La Via Crucis di Toronto diventava così, dunque per gli italiani d’America, e soprattutto per i calabresi dell’Ontario, un modo per rivivere, tutti insieme, vecchi sapori di Calabria. Se a San Nicola da Crissa molte delle vecchie tradizioni popolari della Settimana Santa sono poi andate scomparendo, bastava invece venire qui a Toronto, per ritrovarle tutte insieme, inalterate e per niente scalfite dal tempo e dalle distanze.
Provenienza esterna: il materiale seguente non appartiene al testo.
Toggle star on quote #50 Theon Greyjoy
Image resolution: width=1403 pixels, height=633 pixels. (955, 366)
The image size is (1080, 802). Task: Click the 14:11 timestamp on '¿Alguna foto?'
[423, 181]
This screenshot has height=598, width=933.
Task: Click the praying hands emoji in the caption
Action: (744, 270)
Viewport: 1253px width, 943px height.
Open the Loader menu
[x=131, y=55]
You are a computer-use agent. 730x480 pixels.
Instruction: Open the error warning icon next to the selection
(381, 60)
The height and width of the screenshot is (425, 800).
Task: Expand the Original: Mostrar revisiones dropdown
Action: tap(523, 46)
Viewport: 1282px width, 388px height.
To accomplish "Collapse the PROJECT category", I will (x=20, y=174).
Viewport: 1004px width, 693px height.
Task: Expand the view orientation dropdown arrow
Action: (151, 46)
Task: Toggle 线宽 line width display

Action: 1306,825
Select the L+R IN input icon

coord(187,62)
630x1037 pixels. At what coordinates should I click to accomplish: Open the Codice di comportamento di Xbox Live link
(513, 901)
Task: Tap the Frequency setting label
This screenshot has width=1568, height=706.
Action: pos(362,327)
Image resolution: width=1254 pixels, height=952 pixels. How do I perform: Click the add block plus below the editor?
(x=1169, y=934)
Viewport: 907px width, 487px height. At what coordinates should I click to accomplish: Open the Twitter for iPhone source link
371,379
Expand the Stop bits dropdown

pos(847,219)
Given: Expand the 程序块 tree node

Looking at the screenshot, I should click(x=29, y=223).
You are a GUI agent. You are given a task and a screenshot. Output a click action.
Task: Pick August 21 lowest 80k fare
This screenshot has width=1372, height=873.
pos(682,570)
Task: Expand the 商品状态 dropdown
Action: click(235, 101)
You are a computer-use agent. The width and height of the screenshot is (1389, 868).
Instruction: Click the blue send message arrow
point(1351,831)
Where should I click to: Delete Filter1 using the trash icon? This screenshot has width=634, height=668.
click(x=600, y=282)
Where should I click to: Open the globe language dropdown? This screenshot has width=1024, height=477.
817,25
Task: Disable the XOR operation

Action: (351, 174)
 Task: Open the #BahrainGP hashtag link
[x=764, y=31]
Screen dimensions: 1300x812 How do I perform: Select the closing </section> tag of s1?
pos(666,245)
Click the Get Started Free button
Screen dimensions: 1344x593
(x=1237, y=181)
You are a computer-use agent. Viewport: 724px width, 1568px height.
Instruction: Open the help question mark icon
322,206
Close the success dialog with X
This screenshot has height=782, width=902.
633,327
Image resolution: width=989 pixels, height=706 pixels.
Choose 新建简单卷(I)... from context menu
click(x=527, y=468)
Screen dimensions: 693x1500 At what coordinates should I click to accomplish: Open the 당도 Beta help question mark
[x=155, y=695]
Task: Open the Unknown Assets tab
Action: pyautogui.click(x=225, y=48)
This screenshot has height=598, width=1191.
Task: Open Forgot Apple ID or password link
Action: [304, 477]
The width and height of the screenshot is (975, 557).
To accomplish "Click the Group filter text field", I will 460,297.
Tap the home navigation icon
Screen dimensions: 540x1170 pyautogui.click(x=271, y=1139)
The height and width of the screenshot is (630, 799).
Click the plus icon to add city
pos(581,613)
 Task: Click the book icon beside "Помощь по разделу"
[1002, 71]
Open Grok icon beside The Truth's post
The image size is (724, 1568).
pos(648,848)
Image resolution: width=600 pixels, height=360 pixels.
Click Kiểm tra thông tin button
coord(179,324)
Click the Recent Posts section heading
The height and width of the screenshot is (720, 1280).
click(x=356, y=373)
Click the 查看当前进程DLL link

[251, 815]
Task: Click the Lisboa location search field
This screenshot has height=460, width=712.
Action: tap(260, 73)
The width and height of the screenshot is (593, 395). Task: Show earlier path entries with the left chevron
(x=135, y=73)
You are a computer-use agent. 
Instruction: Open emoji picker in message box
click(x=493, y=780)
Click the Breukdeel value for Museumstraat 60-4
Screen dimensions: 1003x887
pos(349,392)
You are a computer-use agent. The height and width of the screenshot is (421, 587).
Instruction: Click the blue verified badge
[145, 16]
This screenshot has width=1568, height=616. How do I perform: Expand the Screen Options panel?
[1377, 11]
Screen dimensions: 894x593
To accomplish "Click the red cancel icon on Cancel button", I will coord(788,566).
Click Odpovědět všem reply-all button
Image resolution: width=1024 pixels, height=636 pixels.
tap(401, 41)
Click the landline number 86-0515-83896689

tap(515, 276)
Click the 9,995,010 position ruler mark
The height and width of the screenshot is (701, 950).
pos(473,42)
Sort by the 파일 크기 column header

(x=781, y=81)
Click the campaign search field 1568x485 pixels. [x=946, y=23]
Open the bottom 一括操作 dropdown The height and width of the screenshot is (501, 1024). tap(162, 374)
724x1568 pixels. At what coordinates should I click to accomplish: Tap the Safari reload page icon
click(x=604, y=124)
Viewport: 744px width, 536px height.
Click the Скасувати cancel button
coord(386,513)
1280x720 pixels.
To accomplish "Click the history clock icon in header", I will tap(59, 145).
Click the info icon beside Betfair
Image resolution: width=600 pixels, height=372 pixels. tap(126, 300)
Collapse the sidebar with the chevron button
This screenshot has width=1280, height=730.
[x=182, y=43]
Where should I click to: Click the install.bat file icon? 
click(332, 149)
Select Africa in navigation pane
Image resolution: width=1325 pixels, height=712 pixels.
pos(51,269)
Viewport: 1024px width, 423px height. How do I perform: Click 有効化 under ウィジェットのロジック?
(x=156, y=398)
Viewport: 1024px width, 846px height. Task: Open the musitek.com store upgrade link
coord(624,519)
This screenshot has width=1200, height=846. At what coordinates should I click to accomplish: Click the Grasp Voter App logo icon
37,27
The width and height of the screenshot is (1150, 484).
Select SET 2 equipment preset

Forse ha ragione Michael Lettieri, famosissimo ordinario di Letteratura Italiana alla Toronto University: "Non c'è manifestazione più bella di questa in tutto il Nord America. Qui oggi c'è una parte importante della Calabria di un tempo. È anche questo un modo per sentirsi vivi, per rivivere antichi legami e antiche abitudini, per credere che la vita si sia fermata. E se per gli americani, questa processione è oggi considerata una icona della modernità americana, per noi calabresi è molto di più. È la stessa nostra storia di uomini e di cristiani. Un tempo questa processione era vietata dalle autorità americane. Poi venne Papa Paolo VI, e disse che la pietà popolare andava rispettata: da quel giorno noi calabresi ci siamo riappropriati di una cosa che non ci appartiene completamente, ma che sentiamo nostra. E lo facciamo anche nel nome della nostra grande malinconia".
Ma alla fine a portasela via per sempre, almeno per ora certamente, è stato il Covid.